Assim se vê a força do PC
02-09-2020 - 06:11

A festa pode realizar-se? Aparentemente, sim. Mas deve realizar-se? Obviamente que não

Foi uma das grandes novelas do verão de 2020: haveria Festa do Avante! ou imperariam o bom-senso e a responsabilidade? Numa crónica de maio passado, em que critiquei a CGTP, apostei que a festa se realizaria, por puros considerandos políticos e com pouca consideração por critérios sanitários. Não me enganei. E lamentei, também, a vassalagem que a democracia portuguesa continua a prestar às impunidades do PCP.

A contragosto, os organizadores da rentrée comunista reduziram a lotação de 100 mil para 33 mil, mantendo, todavia, os pormenores logísticos da iniciativa no segredo da Soeiro Pereira Gomes. Teve de ser a DGS a andar atrás do Partido para que este se dignasse explicar como seria a edição deste ano, protelando depois a divulgação do parecer competente, como se fosse um segredo de Estado, ou como se, no fundo, devessem ser os comunistas a autorregularem-se. O presidente Marcelo, pouco interessado em ter crises na rampa para a reeleição, lá exerceu a sua magistratura de influência, impondo a sua divulgação - mas só anteontem. E o que se conclui dele? Que, apesar de a lotação descer para 16.500 pessoas, existe - dito pela própria Diretora-Geral da Saúde - “risco de contágio” no interior do recinto.
Numa palavra, a festa pode realizar-se? Aparentemente, sim. Mas deve realizar-se? Obviamente que não, pelas mesmíssimas razões e riscos de contágio existentes em tudo o que as autoridades não permitiram que acontecesse este ano: festivais de verão, arraiais populares, romarias religiosas, desporto com público, bares e discotecas concorridos ou praias apinhadas. É sob essa ótica que, por exemplo, o New York Times fez manchete com os comunistas portugueses, escrevendo que mesmo 16.500 pessoas é “um número anormalmente alto para ajuntamentos na Europa durante a pandemia de coronavírus”. À luz do Portugal pandémico de 2020, a festa comunista não deveria ser realizada. Ponto final.
Mas vai ser - e por razões políticas que atropelam os considerandos sanitários. Tal como aconteceu com a rábula do 1.º de maio, toda a gente sabe, e toda a gente finge não saber, que António Costa não quer hostilizar os comunistas porque precisa deles para o Orçamento de 2021 e para (alguma) paz social nas ruas. A Festa do Avante! é, portanto, um favor socialista e, de passagem, uma indispensável fonte de receitas para o PCP. O calculismo não deveria permitir tudo; mas na sopa parda em que se transformou a política portuguesa, tudo é possível, até esta politização da saúde.
No entretanto, oscilando entre a jactância e a vitimização, do alto da sua insuportável e alegada superioridade moral, os comunistas trataram de apodar de “reacionários” todos os que discordam da festa este ano - sublinhe-se, este ano.
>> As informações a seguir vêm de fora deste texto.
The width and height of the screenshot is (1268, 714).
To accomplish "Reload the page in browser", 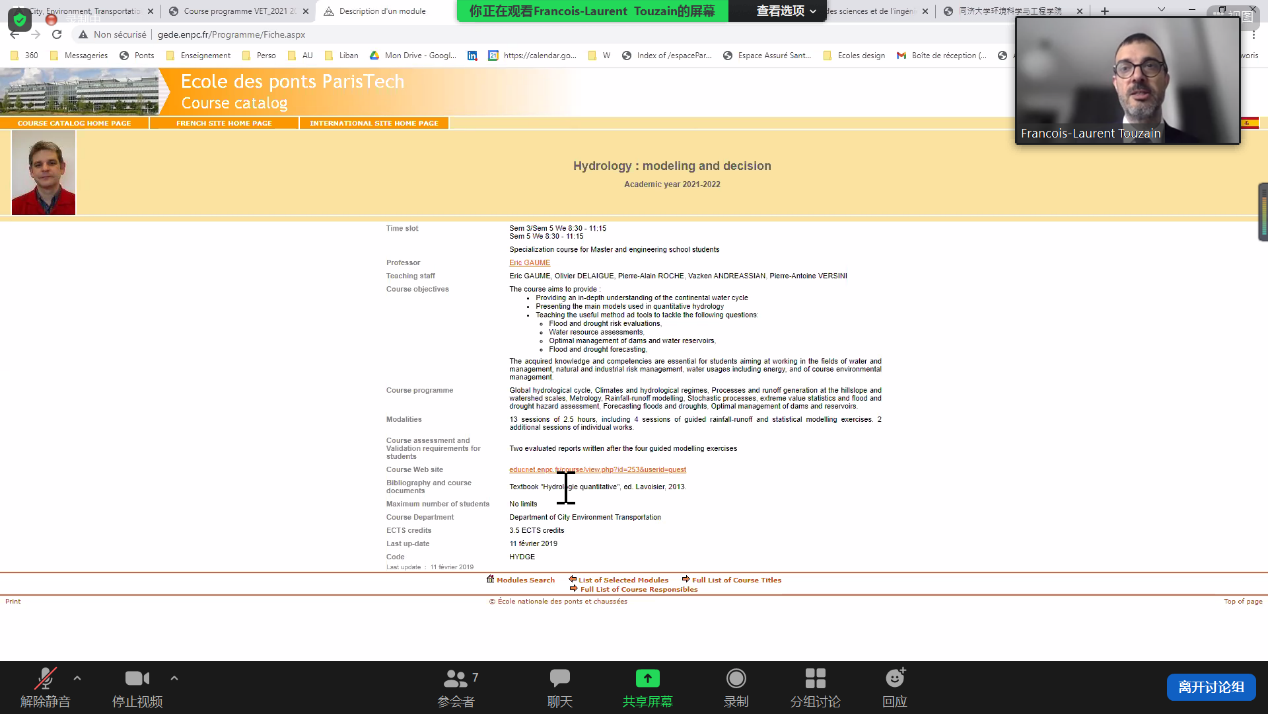I will coord(57,34).
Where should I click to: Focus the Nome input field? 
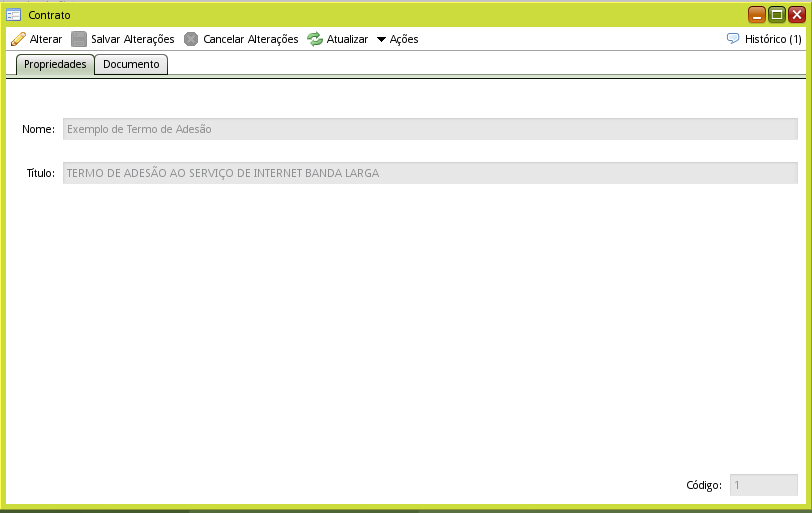click(x=430, y=129)
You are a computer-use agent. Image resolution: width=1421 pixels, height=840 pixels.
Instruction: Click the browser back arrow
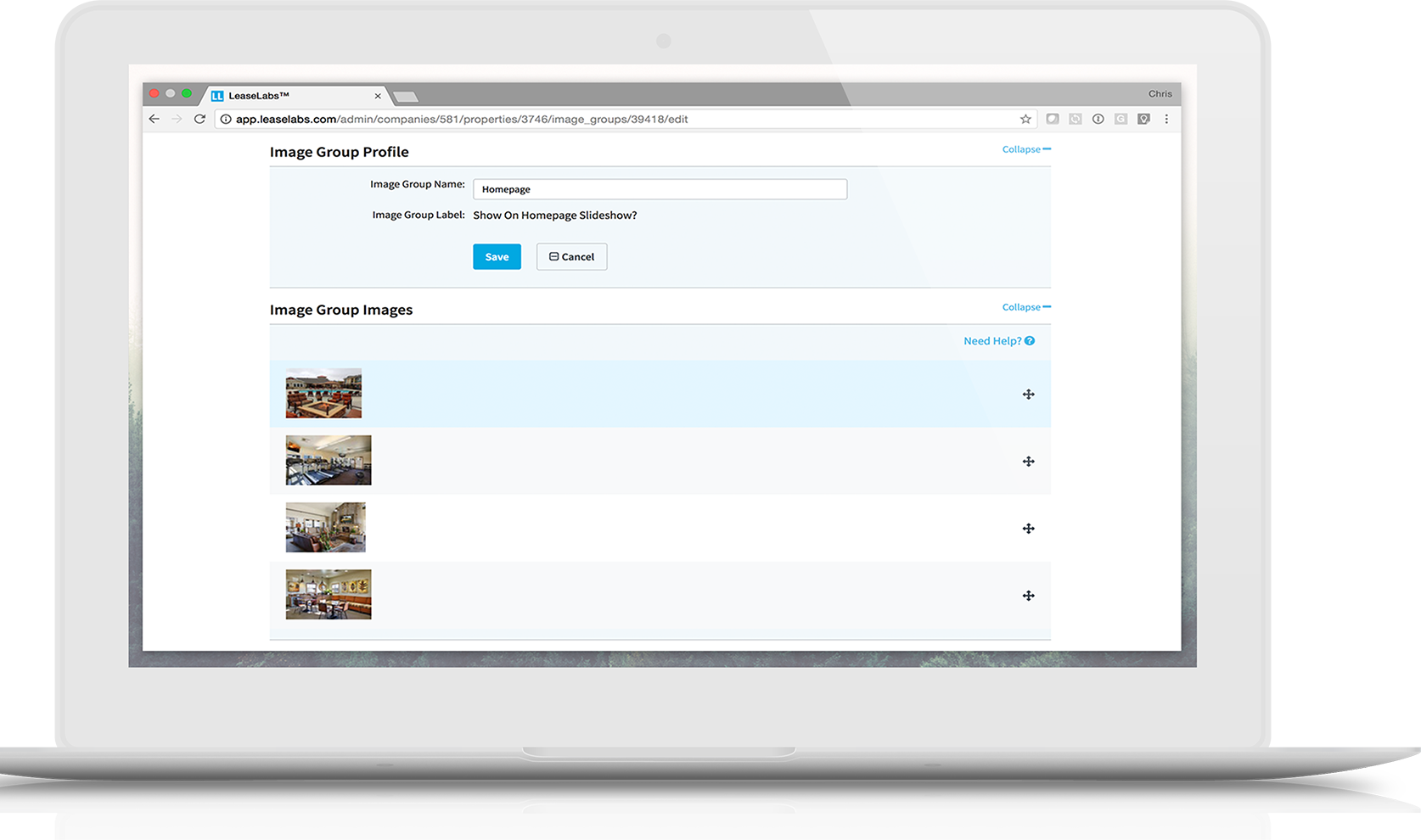coord(154,119)
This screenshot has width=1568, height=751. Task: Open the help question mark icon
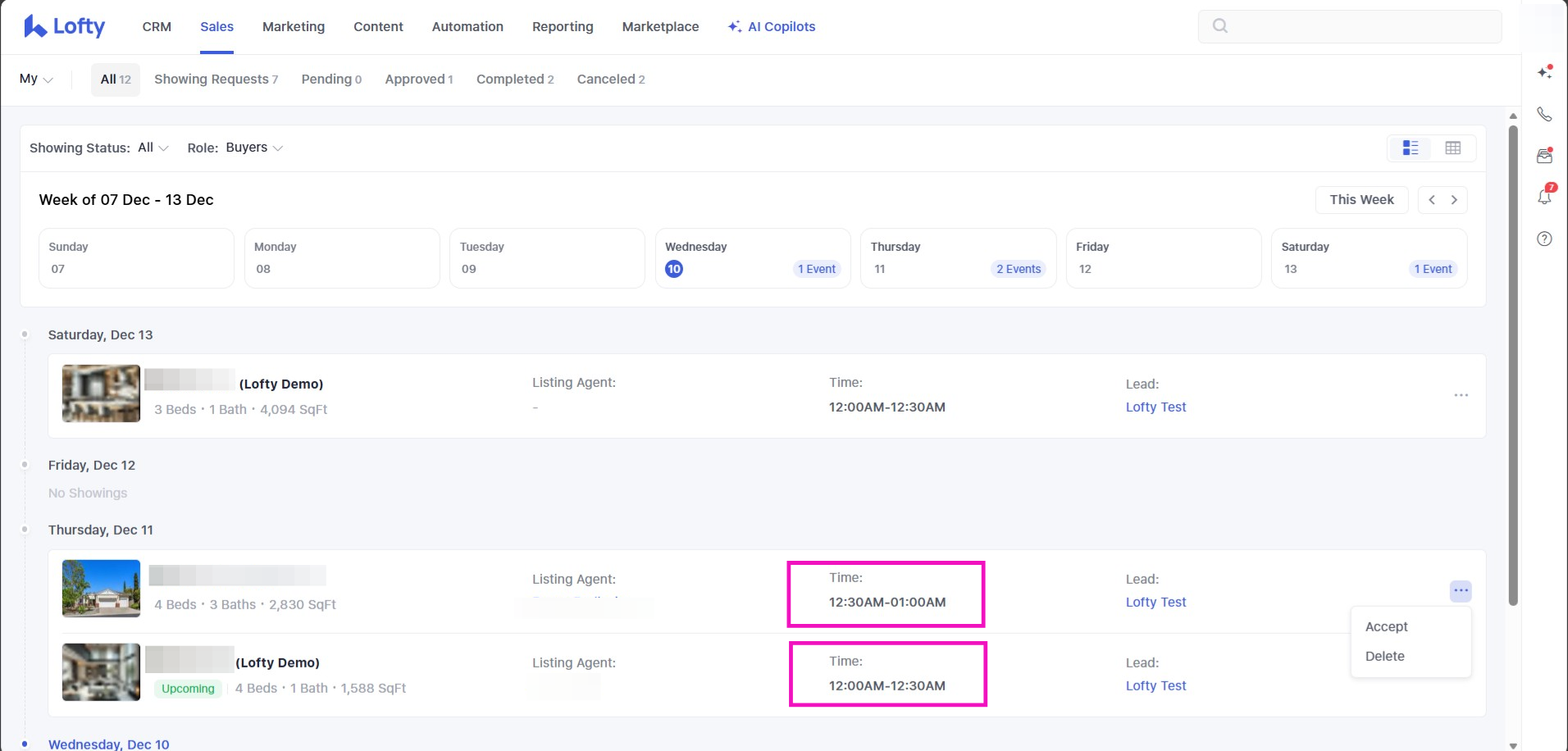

De acordo com as agastadas explicações de Jerónimo de Sousa, o botellón-comício-convívio-feira do livro-festa da Atalaia “é um contributo importante para a fruição da vida em condições de bem-estar físico e mental, e garantindo que os direitos invioláveis consagrados na Constituição da República portuguesa sejam respeitados”! Olhando o total de votantes na CDU em 2019 (6,3%), 94 em cada 100 portugueses preferem outro bem-estar físico e mental do que o oferecido pelos herdeiros do Gulag… E quanto à Constituição da República portuguesa, não creio que seja para aqui chamada. Como bem resumiu o antigo ministro socialista da Saúde, Adalberto Campos Fernandes, proibir a Festa do Avante! não seria um atentado à democracia, mas uma questão de saúde pública.

A Festa do Avante! vai realizar-se neste próximo fim-de-semana. Assim se vê a força do PC. Não uso o velho slogan dos tempos do PREC como uma ironia ou uma piada, mas como a (triste) constatação de um estranho facto.